IL CAMPIONATO MONDIALE di calcio 2022 si avvicina e, approfittando dei riflettori accesi, i diritti delle iraniane saranno probabilmente in primo piano. In Iran le donne amano il calcio, ma nel 1981 l’ayatollah Khomeini vietò loro di entrare allo stadio e impose una serie di altre misure che limitarono i loro diritti. Le iraniane non si scoraggiarono: come racconta Jafar Panahi nel suo lungometraggio Offside, tante si travestono da maschi per assistere alle partite.

È dalla fine degli anni Novanta che il calcio è pretesto per parlare di politica. È in quel periodo che la nazionale iraniana ottiene i primi successi nell’Asian Cup e, il 21 giugno 1998, contro gli Stati uniti nei Mondiali di Francia. Ma bisognerà attendere la metà degli anni Duemila prima che le iraniane si rivolgano alle federazioni sportive internazionali, reclamando il diritto di entrare allo stadio.
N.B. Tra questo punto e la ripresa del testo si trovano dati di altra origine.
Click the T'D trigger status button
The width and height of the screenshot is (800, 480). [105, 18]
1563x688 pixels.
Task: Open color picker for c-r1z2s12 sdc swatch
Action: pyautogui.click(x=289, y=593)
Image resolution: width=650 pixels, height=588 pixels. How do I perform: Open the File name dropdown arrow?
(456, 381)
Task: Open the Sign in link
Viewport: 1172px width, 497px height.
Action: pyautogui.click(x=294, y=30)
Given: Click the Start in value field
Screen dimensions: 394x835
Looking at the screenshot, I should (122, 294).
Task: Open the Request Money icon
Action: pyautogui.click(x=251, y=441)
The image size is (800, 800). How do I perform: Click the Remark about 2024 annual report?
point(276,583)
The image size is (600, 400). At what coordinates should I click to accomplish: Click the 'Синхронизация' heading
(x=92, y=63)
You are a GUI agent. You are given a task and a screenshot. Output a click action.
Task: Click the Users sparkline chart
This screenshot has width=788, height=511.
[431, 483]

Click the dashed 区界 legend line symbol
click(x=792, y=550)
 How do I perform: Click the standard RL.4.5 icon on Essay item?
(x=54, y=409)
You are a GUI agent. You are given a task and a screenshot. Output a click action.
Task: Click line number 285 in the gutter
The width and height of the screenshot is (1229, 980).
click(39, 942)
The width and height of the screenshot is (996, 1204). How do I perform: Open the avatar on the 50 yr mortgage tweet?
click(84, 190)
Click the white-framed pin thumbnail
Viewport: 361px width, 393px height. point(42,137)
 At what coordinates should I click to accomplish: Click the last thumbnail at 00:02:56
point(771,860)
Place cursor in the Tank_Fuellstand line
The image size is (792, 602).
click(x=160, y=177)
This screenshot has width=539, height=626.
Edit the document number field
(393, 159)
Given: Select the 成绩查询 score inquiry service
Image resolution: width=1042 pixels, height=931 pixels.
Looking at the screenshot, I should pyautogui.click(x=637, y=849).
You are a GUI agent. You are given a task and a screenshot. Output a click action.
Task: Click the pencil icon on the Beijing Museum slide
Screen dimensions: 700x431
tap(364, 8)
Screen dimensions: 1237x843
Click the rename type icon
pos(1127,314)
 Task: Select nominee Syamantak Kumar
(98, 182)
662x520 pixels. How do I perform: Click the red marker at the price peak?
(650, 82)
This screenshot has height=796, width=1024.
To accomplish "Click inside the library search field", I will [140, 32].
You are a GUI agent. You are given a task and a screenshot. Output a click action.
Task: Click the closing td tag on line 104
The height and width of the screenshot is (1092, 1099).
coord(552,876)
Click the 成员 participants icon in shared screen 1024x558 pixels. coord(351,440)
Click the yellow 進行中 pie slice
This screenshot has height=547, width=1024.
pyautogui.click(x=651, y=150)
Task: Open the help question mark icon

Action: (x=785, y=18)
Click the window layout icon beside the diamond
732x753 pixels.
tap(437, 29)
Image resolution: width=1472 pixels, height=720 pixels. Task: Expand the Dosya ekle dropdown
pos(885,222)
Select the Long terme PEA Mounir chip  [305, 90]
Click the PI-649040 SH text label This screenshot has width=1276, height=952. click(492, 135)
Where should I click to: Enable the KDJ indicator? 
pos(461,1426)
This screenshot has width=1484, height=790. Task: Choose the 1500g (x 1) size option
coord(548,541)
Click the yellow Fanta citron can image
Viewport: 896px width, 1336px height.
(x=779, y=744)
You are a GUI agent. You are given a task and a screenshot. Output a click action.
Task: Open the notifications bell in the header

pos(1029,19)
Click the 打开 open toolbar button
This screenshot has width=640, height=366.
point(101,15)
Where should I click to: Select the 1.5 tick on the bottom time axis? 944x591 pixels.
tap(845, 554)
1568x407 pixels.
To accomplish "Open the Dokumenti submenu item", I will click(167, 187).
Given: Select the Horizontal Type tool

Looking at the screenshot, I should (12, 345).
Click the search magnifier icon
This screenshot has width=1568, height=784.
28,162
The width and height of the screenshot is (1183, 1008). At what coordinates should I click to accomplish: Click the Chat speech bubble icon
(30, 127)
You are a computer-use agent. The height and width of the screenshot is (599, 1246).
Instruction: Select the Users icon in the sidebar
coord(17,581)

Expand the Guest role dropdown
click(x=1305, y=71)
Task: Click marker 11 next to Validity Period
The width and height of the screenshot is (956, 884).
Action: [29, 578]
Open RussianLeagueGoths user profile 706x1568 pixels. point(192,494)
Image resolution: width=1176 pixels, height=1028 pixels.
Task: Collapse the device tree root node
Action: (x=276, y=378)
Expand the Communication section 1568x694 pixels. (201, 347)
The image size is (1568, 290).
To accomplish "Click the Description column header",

Il gesto coraggioso di Saïd Piramoun non è passato inosservato. «Questa partita e questa vittoria potranno essere dimenticate, ma questo gesto passerà alla Storia. L’onore che avete mostrato è più importante del campionato». Così ha twittato il vecchio giocatore iraniano Mehrdad Poouladi.

Di pari passo Ali Karimi, già nella nazionale iraniana e poi stella del Bayern Monaco, ha postato il video di Piramoun e la scritta: «Una nazionale iraniana che dimostra di avere onore». Di certo, la Federazione nazionale di calcio non gliela farà passare liscia perché, si legge in un comunicato, «il regolamento impone di evitare un qualsiasi comportamento politico sul terreno di gioco». Da parte loro, gli Emirati arabi non hanno preso alcuna misura nei confronti degli spettatori che dopo la partita, sugli spalti, hanno scandito slogan ostili alla Repubblica islamica.

IN CONTEMPORANEA alle manifestazioni di solidarietà verso i manifestanti, continua la repressione di regime. Durante le proteste di venerdì scorso la 35enne Nasrin Ghadri, dottoranda in filosofia, è stata picchiata sulla testa con un manganello, è entrata in coma ed è morta. Come la 22enne Mahsa Amini, che il 13 settembre era stata arrestata dalla polizia morale ed era deceduta dopo tre giorni di coma. Nasrin e Mahsa erano entrambe cittadine iraniane di etnia curda. Mahsa era di Saghez, Nasrin era originaria di Marivan.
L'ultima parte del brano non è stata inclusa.